==== Data rows ====
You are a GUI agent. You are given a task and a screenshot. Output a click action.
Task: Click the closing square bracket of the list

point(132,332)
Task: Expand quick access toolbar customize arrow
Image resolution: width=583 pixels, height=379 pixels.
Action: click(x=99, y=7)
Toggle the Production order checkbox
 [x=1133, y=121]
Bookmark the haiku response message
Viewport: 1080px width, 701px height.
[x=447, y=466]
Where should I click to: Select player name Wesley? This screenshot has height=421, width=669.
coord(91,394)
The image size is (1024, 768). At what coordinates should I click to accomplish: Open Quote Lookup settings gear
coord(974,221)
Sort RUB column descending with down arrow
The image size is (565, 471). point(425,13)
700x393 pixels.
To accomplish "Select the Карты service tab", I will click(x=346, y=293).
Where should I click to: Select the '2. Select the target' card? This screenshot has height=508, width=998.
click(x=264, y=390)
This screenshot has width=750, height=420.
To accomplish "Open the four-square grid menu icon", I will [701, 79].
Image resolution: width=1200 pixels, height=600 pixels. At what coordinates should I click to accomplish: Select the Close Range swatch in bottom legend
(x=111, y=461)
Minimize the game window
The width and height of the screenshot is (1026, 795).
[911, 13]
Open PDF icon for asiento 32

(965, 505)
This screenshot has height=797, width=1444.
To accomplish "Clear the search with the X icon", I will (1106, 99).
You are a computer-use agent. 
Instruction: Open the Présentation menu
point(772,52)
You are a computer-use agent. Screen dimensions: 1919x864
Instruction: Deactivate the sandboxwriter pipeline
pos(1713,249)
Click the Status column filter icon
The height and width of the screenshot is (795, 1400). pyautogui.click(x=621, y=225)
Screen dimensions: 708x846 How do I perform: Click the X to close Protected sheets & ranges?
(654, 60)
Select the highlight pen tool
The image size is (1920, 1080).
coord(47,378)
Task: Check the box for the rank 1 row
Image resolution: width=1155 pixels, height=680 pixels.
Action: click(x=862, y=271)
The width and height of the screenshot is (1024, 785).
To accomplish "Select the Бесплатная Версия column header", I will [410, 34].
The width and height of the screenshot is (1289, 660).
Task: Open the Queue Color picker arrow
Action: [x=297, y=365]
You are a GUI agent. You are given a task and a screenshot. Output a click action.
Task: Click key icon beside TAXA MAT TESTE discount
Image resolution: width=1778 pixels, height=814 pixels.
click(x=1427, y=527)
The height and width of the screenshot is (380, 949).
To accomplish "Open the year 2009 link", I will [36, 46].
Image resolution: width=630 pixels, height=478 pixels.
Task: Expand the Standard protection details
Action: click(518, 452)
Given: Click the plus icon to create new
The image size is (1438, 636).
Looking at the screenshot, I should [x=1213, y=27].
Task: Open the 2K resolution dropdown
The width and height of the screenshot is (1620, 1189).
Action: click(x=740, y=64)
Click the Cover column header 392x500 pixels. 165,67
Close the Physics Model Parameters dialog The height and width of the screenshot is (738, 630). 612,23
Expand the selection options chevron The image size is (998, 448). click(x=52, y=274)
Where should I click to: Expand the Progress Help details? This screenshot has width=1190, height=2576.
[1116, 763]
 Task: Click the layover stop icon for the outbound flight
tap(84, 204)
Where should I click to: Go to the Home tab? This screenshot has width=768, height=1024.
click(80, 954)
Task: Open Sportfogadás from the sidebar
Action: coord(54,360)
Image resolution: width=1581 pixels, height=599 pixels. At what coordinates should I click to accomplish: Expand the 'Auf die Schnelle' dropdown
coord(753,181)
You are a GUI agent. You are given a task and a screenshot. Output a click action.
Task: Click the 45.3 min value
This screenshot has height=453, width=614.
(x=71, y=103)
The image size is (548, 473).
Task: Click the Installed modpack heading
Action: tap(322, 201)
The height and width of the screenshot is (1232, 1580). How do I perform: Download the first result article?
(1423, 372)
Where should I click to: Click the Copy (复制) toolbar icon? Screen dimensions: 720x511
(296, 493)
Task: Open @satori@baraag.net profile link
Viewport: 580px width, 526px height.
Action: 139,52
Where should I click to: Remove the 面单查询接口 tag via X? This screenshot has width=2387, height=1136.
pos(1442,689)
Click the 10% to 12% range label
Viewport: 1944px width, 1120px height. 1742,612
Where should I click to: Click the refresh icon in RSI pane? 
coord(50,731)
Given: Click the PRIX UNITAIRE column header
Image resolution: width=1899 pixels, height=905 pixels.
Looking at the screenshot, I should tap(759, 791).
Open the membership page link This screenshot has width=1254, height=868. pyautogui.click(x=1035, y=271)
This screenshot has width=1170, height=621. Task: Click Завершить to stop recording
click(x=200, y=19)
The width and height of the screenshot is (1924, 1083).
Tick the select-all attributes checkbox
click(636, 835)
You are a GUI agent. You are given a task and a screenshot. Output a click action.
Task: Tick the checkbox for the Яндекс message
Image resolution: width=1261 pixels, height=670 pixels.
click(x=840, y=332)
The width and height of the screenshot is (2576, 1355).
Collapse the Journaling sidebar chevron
====
The exercise: Reproduce all of the entries above verbatim, with no alterations.

Answer to the problem:
You are a GUI agent. You are given a task and a screenshot. Output a click action.
Task: Click the closing square bracket of the list

point(132,332)
Task: Expand quick access toolbar customize arrow
Image resolution: width=583 pixels, height=379 pixels.
Action: click(x=99, y=7)
Toggle the Production order checkbox
 [x=1133, y=121]
Bookmark the haiku response message
Viewport: 1080px width, 701px height.
[x=447, y=466]
Where should I click to: Select player name Wesley? This screenshot has height=421, width=669.
coord(91,394)
The image size is (1024, 768). At what coordinates should I click to accomplish: Open Quote Lookup settings gear
coord(974,221)
Sort RUB column descending with down arrow
The image size is (565, 471). point(425,13)
700x393 pixels.
To accomplish "Select the Карты service tab", I will click(x=346, y=293).
Where should I click to: Select the '2. Select the target' card? This screenshot has height=508, width=998.
click(x=264, y=390)
This screenshot has width=750, height=420.
To accomplish "Open the four-square grid menu icon", I will [701, 79].
Image resolution: width=1200 pixels, height=600 pixels. At what coordinates should I click to accomplish: Select the Close Range swatch in bottom legend
(x=111, y=461)
Minimize the game window
The width and height of the screenshot is (1026, 795).
[911, 13]
Open PDF icon for asiento 32

(965, 505)
This screenshot has height=797, width=1444.
To accomplish "Clear the search with the X icon", I will (1106, 99).
You are a computer-use agent. 
Instruction: Open the Présentation menu
point(772,52)
You are a computer-use agent. Screen dimensions: 1919x864
Instruction: Deactivate the sandboxwriter pipeline
pos(1713,249)
Click the Status column filter icon
The height and width of the screenshot is (795, 1400). pyautogui.click(x=621, y=225)
Screen dimensions: 708x846 How do I perform: Click the X to close Protected sheets & ranges?
(654, 60)
Select the highlight pen tool
The image size is (1920, 1080).
coord(47,378)
Task: Check the box for the rank 1 row
Image resolution: width=1155 pixels, height=680 pixels.
Action: click(x=862, y=271)
The width and height of the screenshot is (1024, 785).
To accomplish "Select the Бесплатная Версия column header", I will [410, 34].
The width and height of the screenshot is (1289, 660).
Task: Open the Queue Color picker arrow
Action: [x=297, y=365]
You are a GUI agent. You are given a task and a screenshot. Output a click action.
Task: Click key icon beside TAXA MAT TESTE discount
Image resolution: width=1778 pixels, height=814 pixels.
click(x=1427, y=527)
The height and width of the screenshot is (380, 949).
To accomplish "Open the year 2009 link", I will [36, 46].
Image resolution: width=630 pixels, height=478 pixels.
Task: Expand the Standard protection details
Action: click(518, 452)
Given: Click the plus icon to create new
The image size is (1438, 636).
Looking at the screenshot, I should [x=1213, y=27].
Task: Open the 2K resolution dropdown
The width and height of the screenshot is (1620, 1189).
Action: click(x=740, y=64)
Click the Cover column header 392x500 pixels. 165,67
Close the Physics Model Parameters dialog The height and width of the screenshot is (738, 630). 612,23
Expand the selection options chevron The image size is (998, 448). click(x=52, y=274)
Where should I click to: Expand the Progress Help details? This screenshot has width=1190, height=2576.
[1116, 763]
 Task: Click the layover stop icon for the outbound flight
tap(84, 204)
Where should I click to: Go to the Home tab? This screenshot has width=768, height=1024.
click(80, 954)
Task: Open Sportfogadás from the sidebar
Action: coord(54,360)
Image resolution: width=1581 pixels, height=599 pixels. At what coordinates should I click to accomplish: Expand the 'Auf die Schnelle' dropdown
coord(753,181)
You are a GUI agent. You are given a task and a screenshot. Output a click action.
Task: Click the 45.3 min value
This screenshot has height=453, width=614.
(x=71, y=103)
The image size is (548, 473).
Task: Click the Installed modpack heading
Action: tap(322, 201)
The height and width of the screenshot is (1232, 1580). How do I perform: Download the first result article?
(1423, 372)
Where should I click to: Click the Copy (复制) toolbar icon? Screen dimensions: 720x511
(296, 493)
Task: Open @satori@baraag.net profile link
Viewport: 580px width, 526px height.
Action: 139,52
Where should I click to: Remove the 面单查询接口 tag via X? This screenshot has width=2387, height=1136.
pos(1442,689)
Click the 10% to 12% range label
Viewport: 1944px width, 1120px height. 1742,612
Where should I click to: Click the refresh icon in RSI pane? 
coord(50,731)
Given: Click the PRIX UNITAIRE column header
Image resolution: width=1899 pixels, height=905 pixels.
Looking at the screenshot, I should tap(759, 791).
Open the membership page link This screenshot has width=1254, height=868. pyautogui.click(x=1035, y=271)
This screenshot has width=1170, height=621. Task: Click Завершить to stop recording
click(x=200, y=19)
The width and height of the screenshot is (1924, 1083).
Tick the select-all attributes checkbox
click(636, 835)
You are a GUI agent. You are given a task and a screenshot. Output a click action.
Task: Tick the checkbox for the Яндекс message
Image resolution: width=1261 pixels, height=670 pixels.
click(x=840, y=332)
The width and height of the screenshot is (2576, 1355).
Collapse the Journaling sidebar chevron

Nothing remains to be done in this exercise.